To help understand the avidin bound Xe@btCB7 signal we performed docking and MD simulations on the btCB7-avidin complex in the presence of xenon (Fig 3, top). These simulations showed that btCB7 fits into the biotin binding pocket of monomeric avidin with the CB7 moiety resting snugly between the loops L3,4 and L7,8 in the monomer. Such interactions may slightly occlude the CB7 and slow the xenon exchange such that a broad but clear resonance from it can be observed via CEST. Xenon atoms were also observed in pockets of the avidin (orange), Fig. 3. Simulation trajectories confirmed that the CB7 portion of avidin-bound btCB7 experiences dynamic deformation that is more pronounced than its unbound counterpart (Fig. S5). The short tether between CB7 and biotin appears to hold the CB7 in close proximity to the protein surface.

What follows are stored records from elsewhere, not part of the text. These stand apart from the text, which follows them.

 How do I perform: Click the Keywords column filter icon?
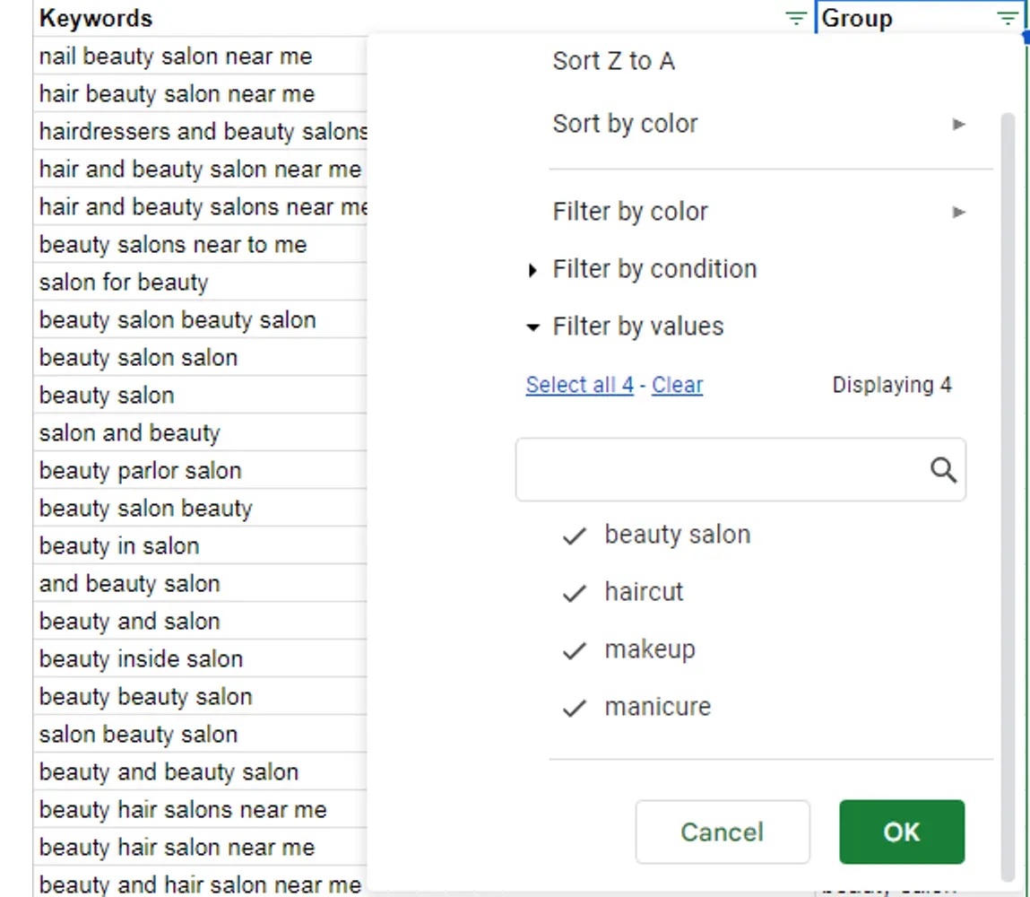[795, 18]
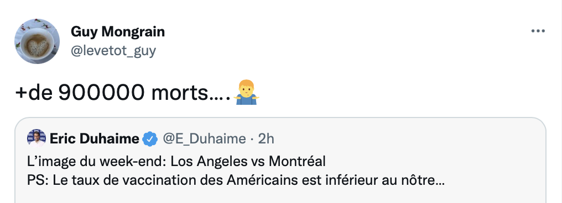This screenshot has height=203, width=562.
Task: Click Guy Mongrain's coffee cup avatar
Action: pos(37,41)

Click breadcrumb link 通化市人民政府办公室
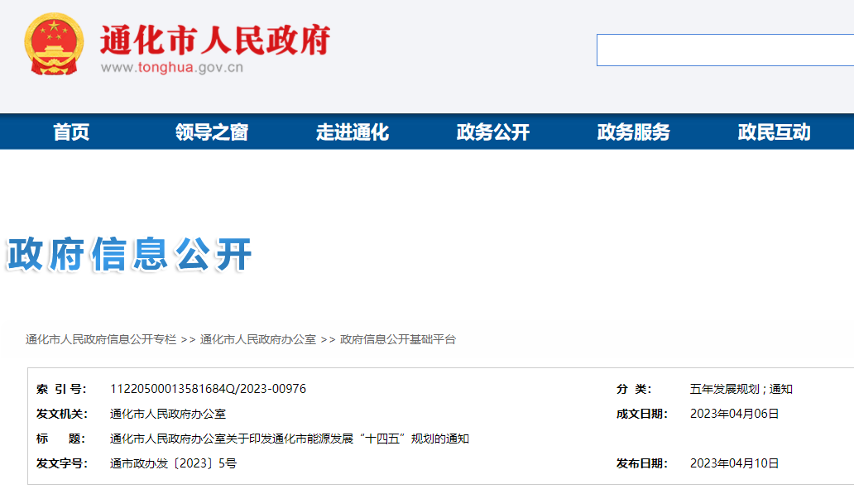tap(258, 339)
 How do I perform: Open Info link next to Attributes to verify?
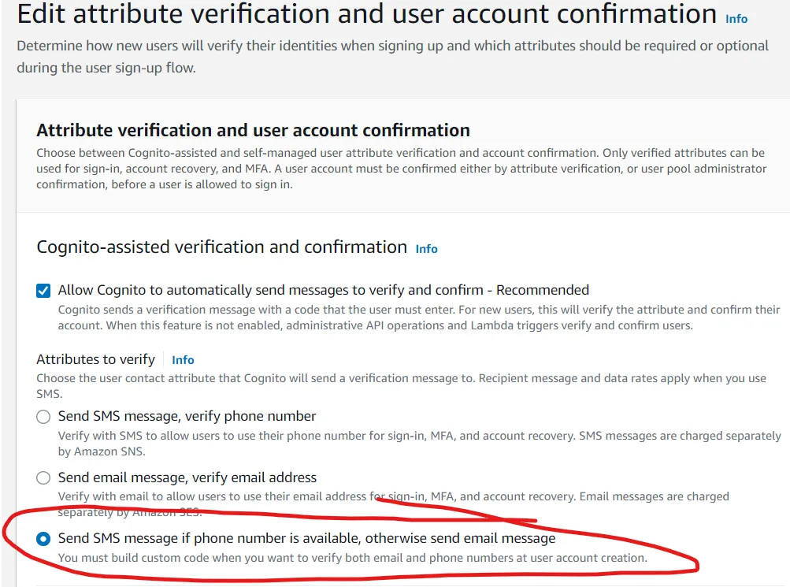click(x=183, y=360)
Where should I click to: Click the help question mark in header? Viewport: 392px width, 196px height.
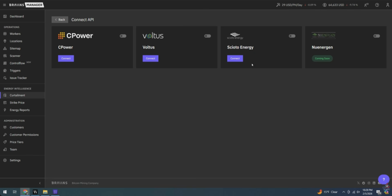377,5
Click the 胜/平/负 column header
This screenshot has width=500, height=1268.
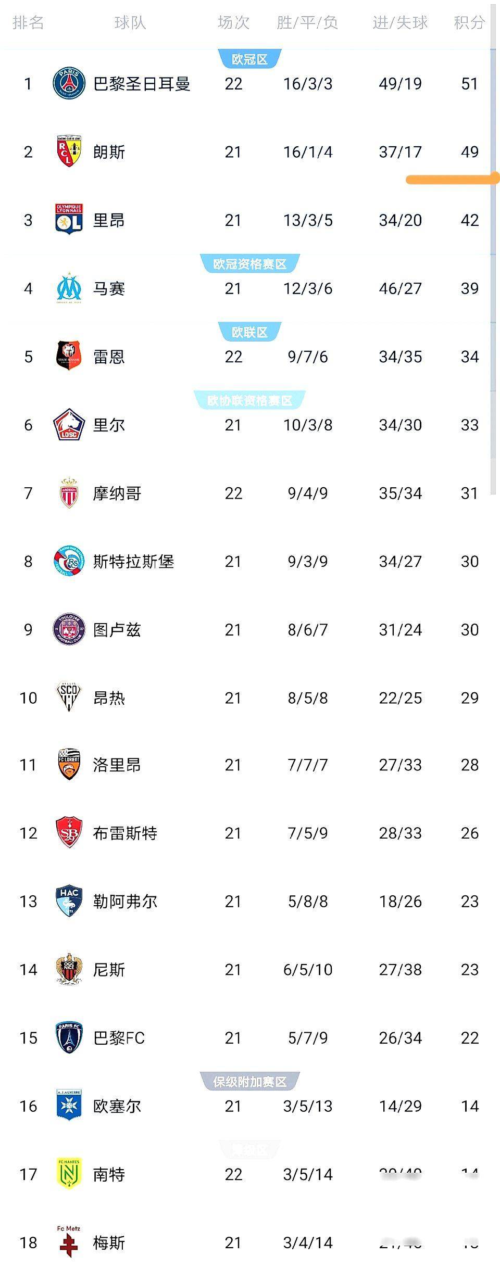tap(307, 22)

These results support contact-mediated cage deformations as a source of the relatively downfield ¹²⁹Xe chemical shift for btCB7 bound to avidin, as has been seen for somewhat analogous xenon biosensors.^[43–45] The ability to achieve close proximity of these cages to protein targets makes functionalized CB-based biosensors very attractive for imaging applications.

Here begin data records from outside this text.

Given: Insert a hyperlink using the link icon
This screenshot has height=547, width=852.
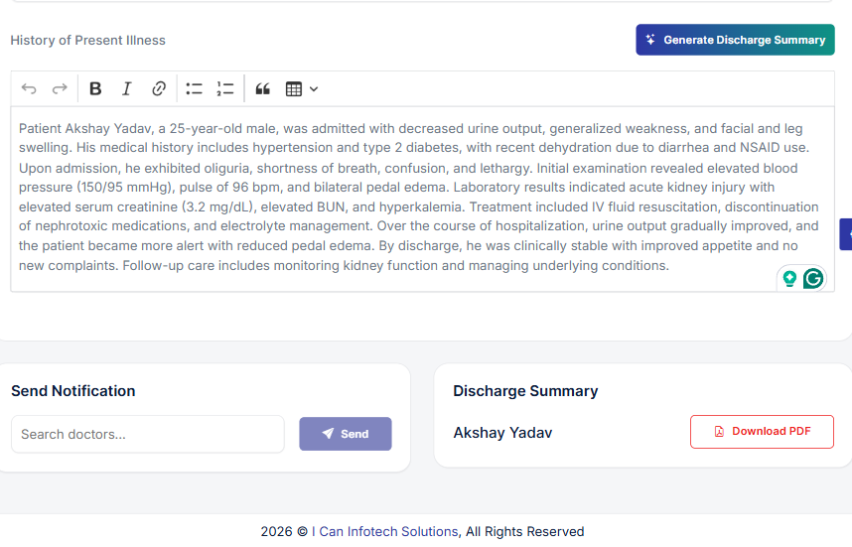Looking at the screenshot, I should tap(158, 89).
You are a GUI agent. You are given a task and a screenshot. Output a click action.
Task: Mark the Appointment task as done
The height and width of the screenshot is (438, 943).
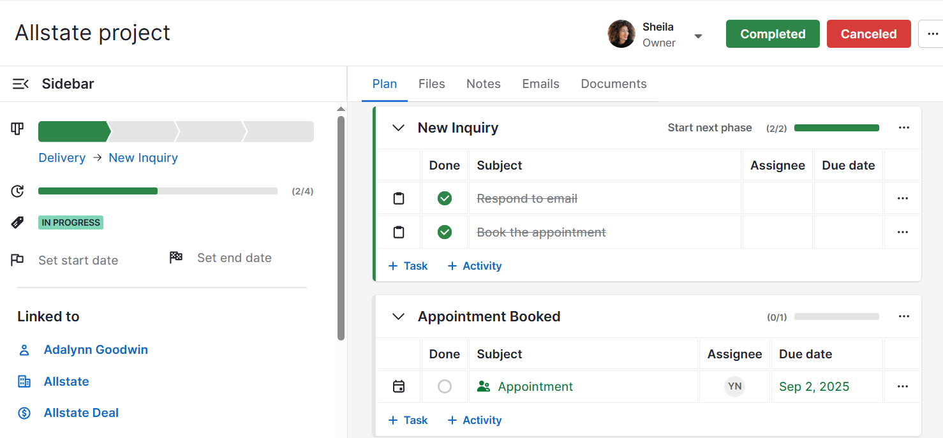click(x=445, y=386)
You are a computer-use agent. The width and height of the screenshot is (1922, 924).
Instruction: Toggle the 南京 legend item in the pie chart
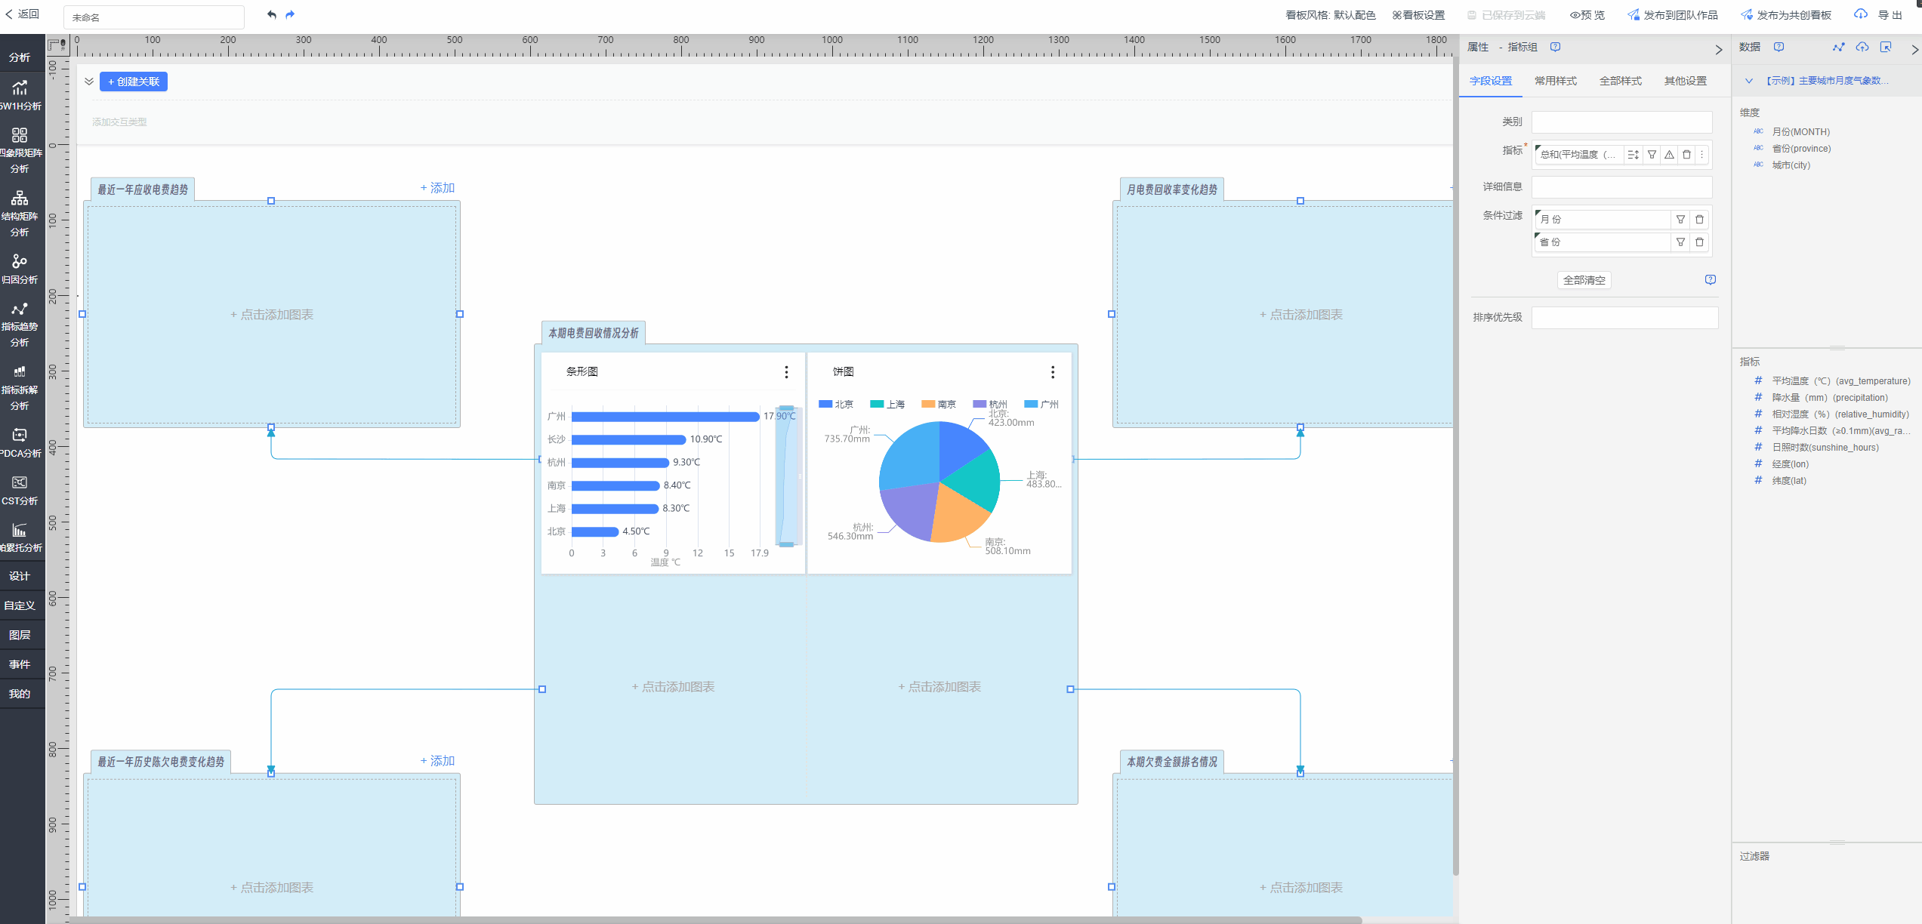click(939, 405)
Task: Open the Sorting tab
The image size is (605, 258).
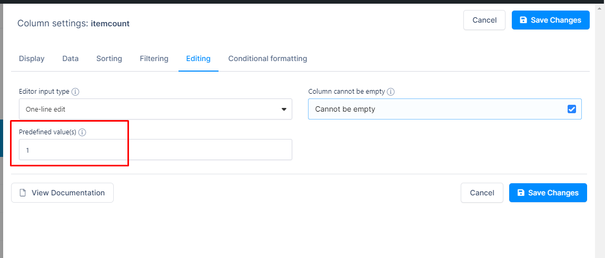Action: pos(109,58)
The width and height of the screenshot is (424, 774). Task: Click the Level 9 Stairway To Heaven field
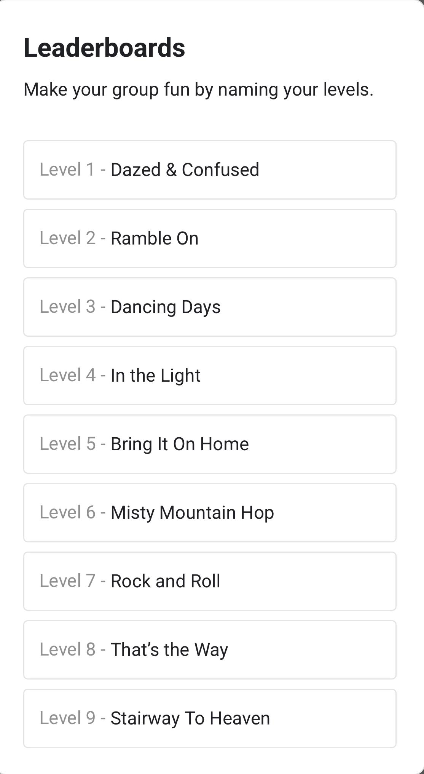210,718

In summary, we have presented the first example of a directly functionalized cucurbituril used for detection of a specific protein target by ¹²⁹Xe hyperCEST. This work additionally lays the foundation for detection of many biological target through the use of avidin conjugation (e.g. to targeting antibodies). These observations support the potential for cucurbituril-based xenon biosensors to selectively, sensitively and potentially simultaneously report on multiple pathological markers in a single ¹²⁹Xe imaging session.

Experimental Section

Sample preparation

btCB7 (Dr. Liping Cao, Isaacs Group, Dept. of Chemistry and Biochemistry, UMD), biotin (Sigma-Aldrich), and avidin from egg white (Sigma-Aldrich, Rockland) were each received as solid powders and dissolved in phosphate-buffered saline solution before use. For avidin titration experiments, the amount of avidin was increased, while the concentration of btCB7 remained constant (50 μM). Ratios were calculated based on number of binding sites per avidin molecule and given equilibrium conditions. MALDI data was acquired from a Bruker microflex LT instrument.

Xenon HyperCEST experiments

Xenon hyperpolarization and delivery was achieved on two xenon polarizer setups and described in detail in the Supporting Information. To acquire ²⁹Xe hyperCEST z-spectra, saturation frequencies are arrayed so any exchange of xenon between bulk water and cages appear as reduction in the dissolved xenon resonance when the saturation frequency matches the frequency corresponding to the caged xenon chemical shift. Each FID in hyperCEST datasets was processed by integrating the area of the FID for each saturation frequency, then dividing by the largest area in the set to normalize. All areas are then plotted versus saturation frequency to yield a z-spectrum. All z-spectra for a given sample were averaged then subjected to fitting by way of a least-squares iterative fit function applied to a simple Lorentzian model.

%CEST effect was determined by comparing ‘on’ resonance saturation at the btCB7-avidin response at 40 ppm with respect to the dissolved xenon response with ‘off’ resonance saturation at the frequency on the opposite side of and equidistant from the dissolved xenon signal, i.e. at 40 ppm.

Computational modeling

BtCB7 structures were built in Maestro (v. 2018–1) and subjected to minimization and conformational searches using the Macromodel conformational search tool with the OPLS-2005 force field. The monomeric avidin structure was obtained from the Protein Database (PDB ID: 2AVI) then run through minimization and Protein Prep Wizard in Maestro. BtCB7 docking on avidin was accomplished by Induced Fit calculations using the OPLS-2005 force field. Molecular dynamics simulations for monomeric, dimerized, and avidin-bound btCB7 were prepared in orthorhombic boxes of 0.15 M NaCl(aq) with Cl⁻ added to neutralize any charge and applying the SPC solvent model. Xenon atoms were modeled by using the van der Waals radii of I⁻ atoms and setting their charge to 0. Several iterations of 100 nanosecond trajectories using an NPT ensemble at 293K and 1.013 bar were simulated in Desmond.